A defesa do atleta tentou o arquivamento do caso alegando prescrição, mas o pedido foi negado por unanimidade. O processo se refere ao episódio em que Bruno Henrique teria forçado um cartão amarelo, em 2023, para beneficiar apostadores. O tribunal entendeu que a denúncia foi feita dentro do prazo, enquanto a defesa argumenta que o período legal havia expirado. Durante o julgamento, os advogados do Flamengo e do jogador defenderam que o cartão foi parte de uma estratégia esportiva, sem intenção de manipular resultados. O relator destacou que não há provas de que Bruno Henrique tenha atuado deliberadamente para influenciar apostas ou alterar o resultado da partida, apenas uma possível infração disciplinar.

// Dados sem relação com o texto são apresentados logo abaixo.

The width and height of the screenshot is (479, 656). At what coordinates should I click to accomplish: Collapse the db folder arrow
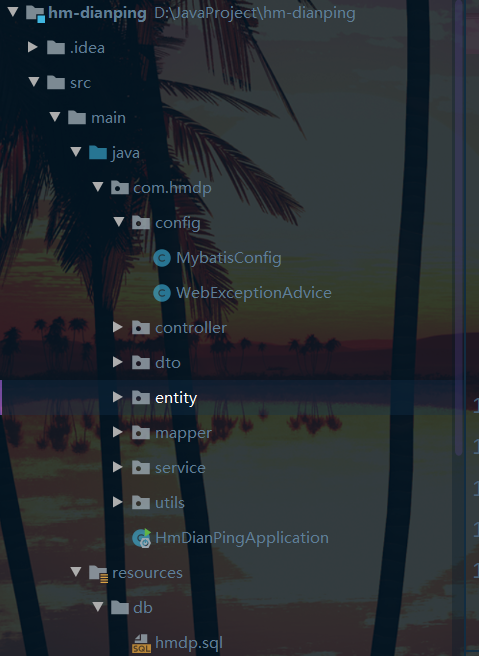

Paralelamente, Bruno Henrique responde a processo na Justiça comum, onde foi indiciado por fraude esportiva pela Polícia Federal. A investigação revelou mensagens com seu irmão, Wander Nunes, sobre o cartão amarelo no jogo contra o Santos, o que levou à denúncia. No entanto, a defesa sustenta que o jogador não teve envolvimento direto em apostas e pede absolvição completa.